W wyniku akcji zatrzymano dwóch talibów. Jednym ze schwytanych, jak informowało MON, był "Puma" - nr cztery na liście najbardziej poszukiwanych terrorystów w Afganistanie. Okoliczności zajścia badała na miejscu w Afganistanie specjalna komisja, w skład której wchodził m.in. prokurator wojskowy, przedstawiciele gubernatora oraz starszyzna wioski, z której pochodzą poszkodowani.
Zgodnie z miejscową tradycją wojsko "zrekompensowało" straty rodzinom poszkodowanych. W ramach zadośćuczynienia, bliskim zabitych i rannych wypłacono odszkodowanie, otrzymali także owce, barany i mąkę.
Trzy afgańskie kobiety, które zostały ranne podczas sierpniowej akcji, trafiły do Polski na leczenie.

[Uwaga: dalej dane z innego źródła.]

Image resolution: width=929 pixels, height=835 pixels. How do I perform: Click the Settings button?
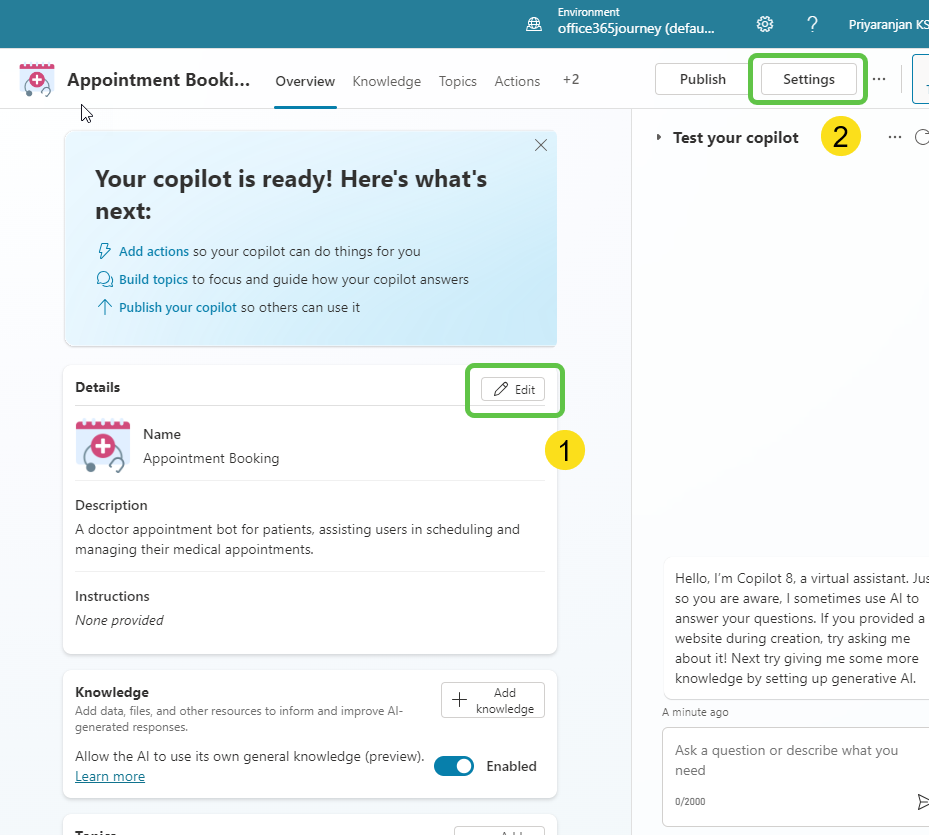(808, 79)
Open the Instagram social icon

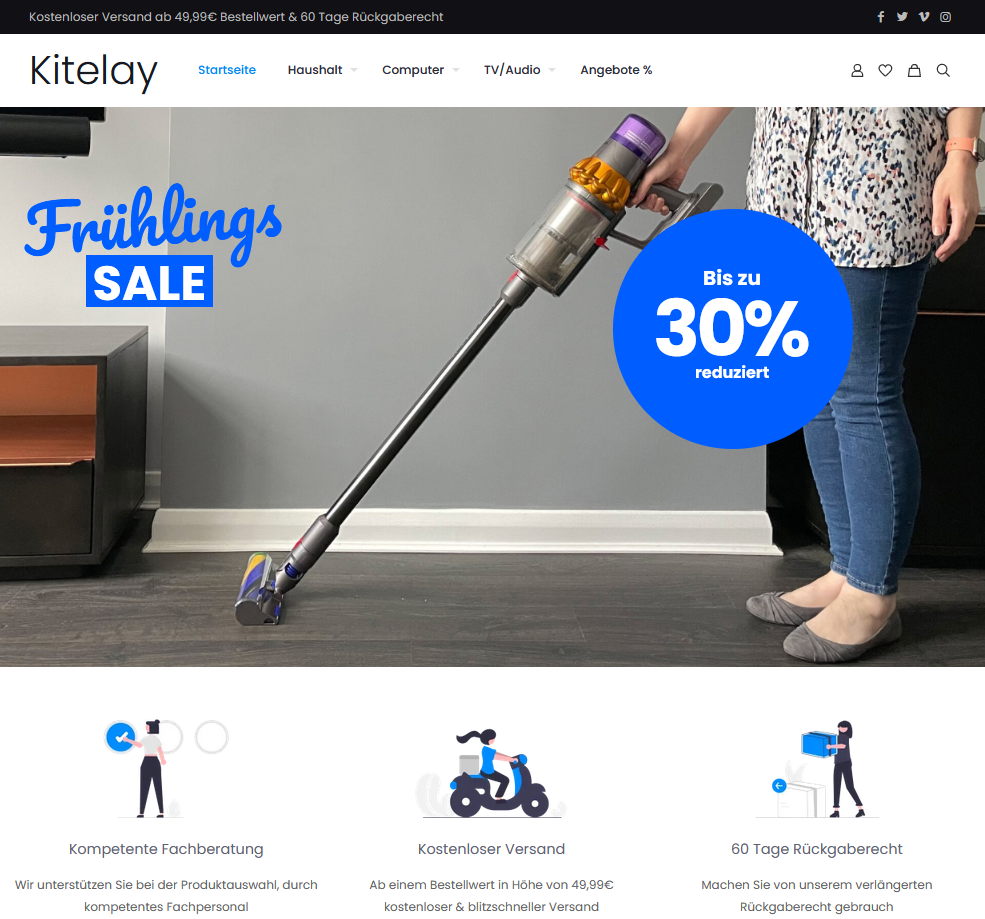point(945,17)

Dowódca I zmiany gen. Marek Tomaszycki mówił we wrześniu, że zadośćuczynienie przyniosło spodziewany efekt i sytuacja w rejonie, gdzie doszło do zdarzenia, została załagodzona.
Służby prasowe PKW poinformowały o zajściu na stronie internetowej ISAF. Zgodnie z procedurami, w trosce o bezpieczeństwo żołnierzy nie podano ich narodowości.
Sprawa pojawiła się w polskich mediach po kilku dniach. MON oficjalnie potwierdziło wówczas krążące wśród dziennikarzy nieoficjalne informacje.
Politycy opozycji wysuwali wówczas pod adresem kierownictwa resortu obrony zarzuty o ukrywanie incydentu. Minister Aleksander Szczygło określał je wówczas jako "szczególnie cyniczne" i apelował, by nie wykorzystywać tematu misji w kampanii wyborczej.